REQUIREMENT: Note every line in the entries that contains the string "Select", and copy it.

DATA UNDER STUDY:
------------

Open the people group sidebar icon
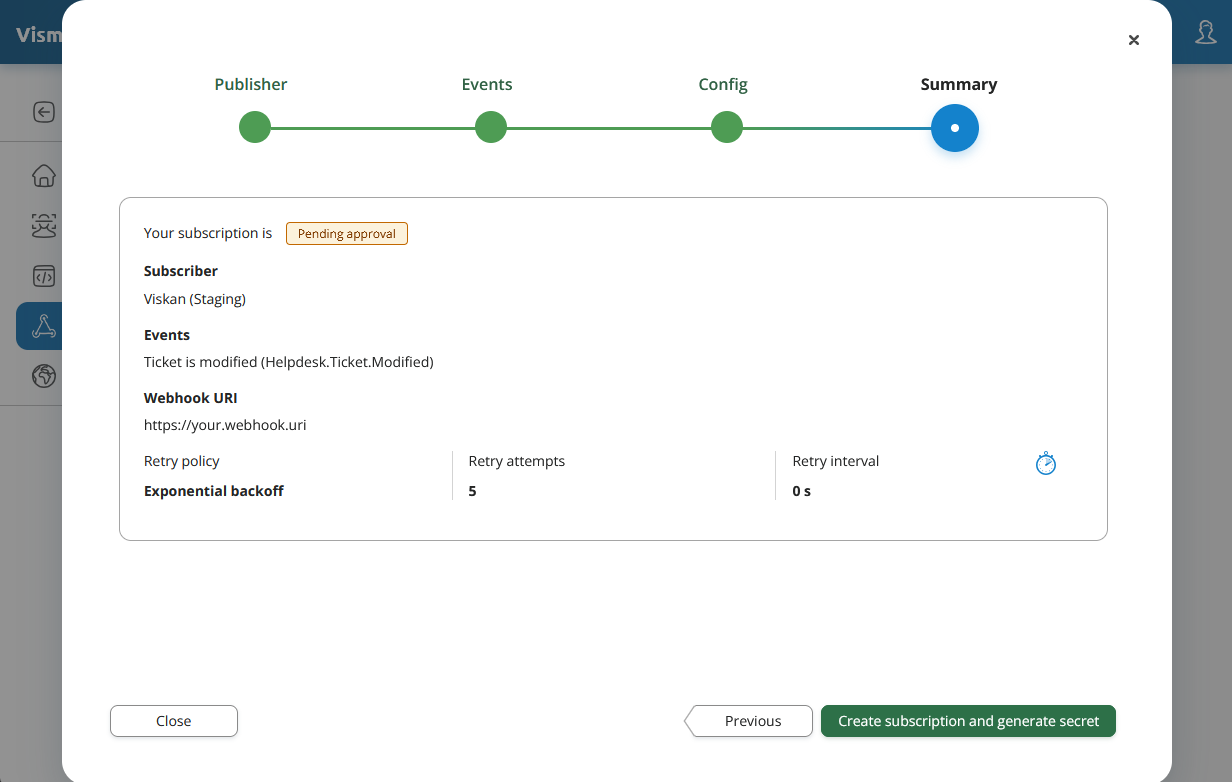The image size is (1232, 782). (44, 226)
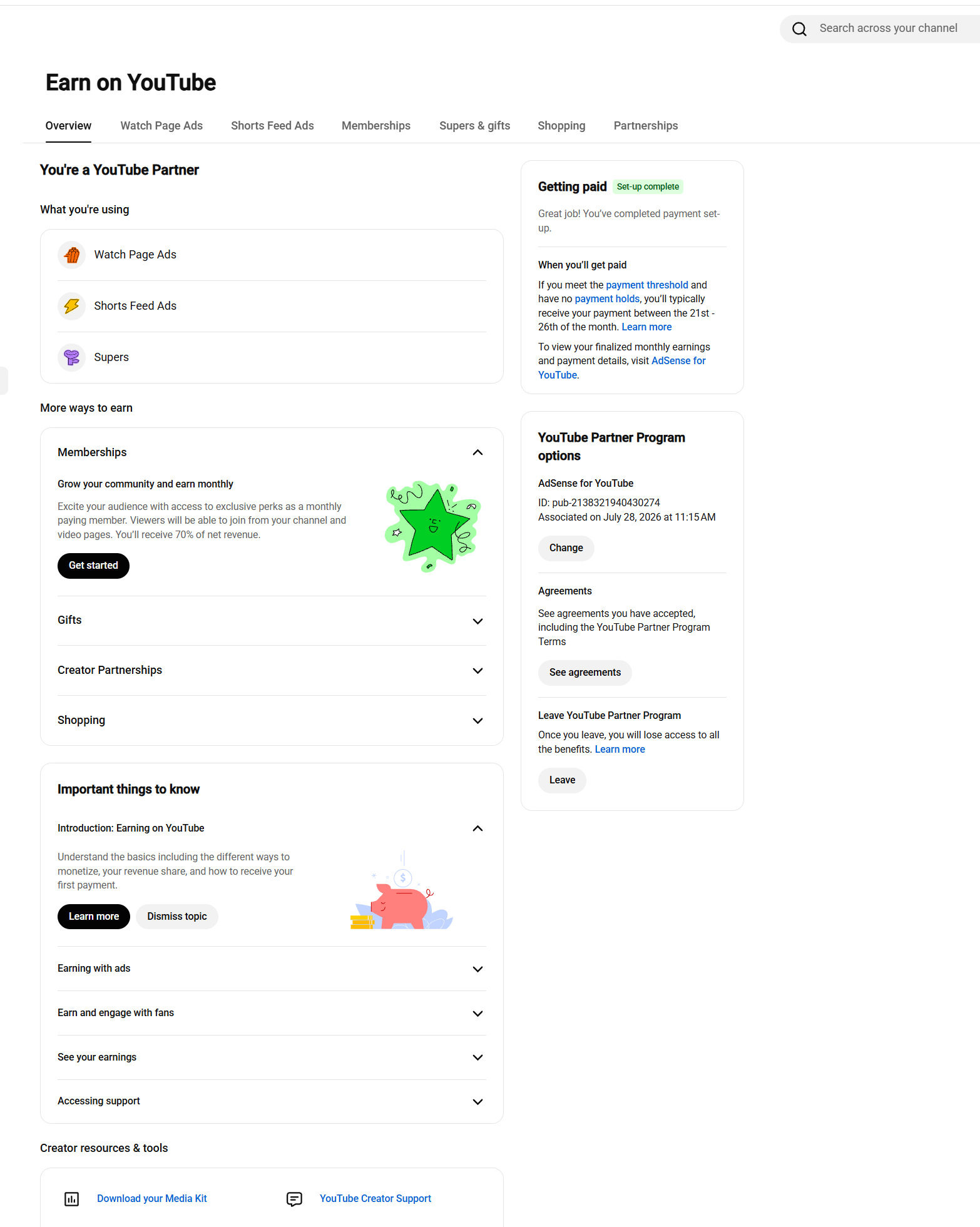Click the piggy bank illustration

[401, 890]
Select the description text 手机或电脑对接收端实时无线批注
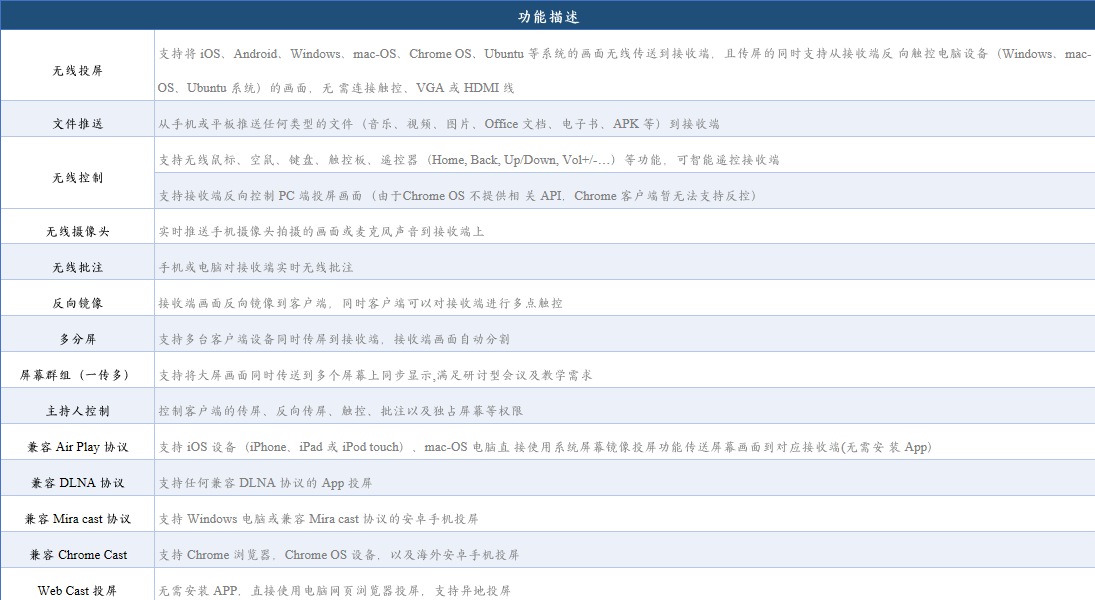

------------

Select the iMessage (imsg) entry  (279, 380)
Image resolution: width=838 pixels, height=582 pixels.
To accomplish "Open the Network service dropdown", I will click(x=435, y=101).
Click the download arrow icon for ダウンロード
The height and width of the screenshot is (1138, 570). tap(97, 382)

------------

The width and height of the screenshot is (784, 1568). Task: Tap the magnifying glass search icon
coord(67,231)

------------

EXERCISE RESULT:
Select the description text 手机或电脑对接收端实时无线批注
Select the iMessage (imsg) entry  (279, 380)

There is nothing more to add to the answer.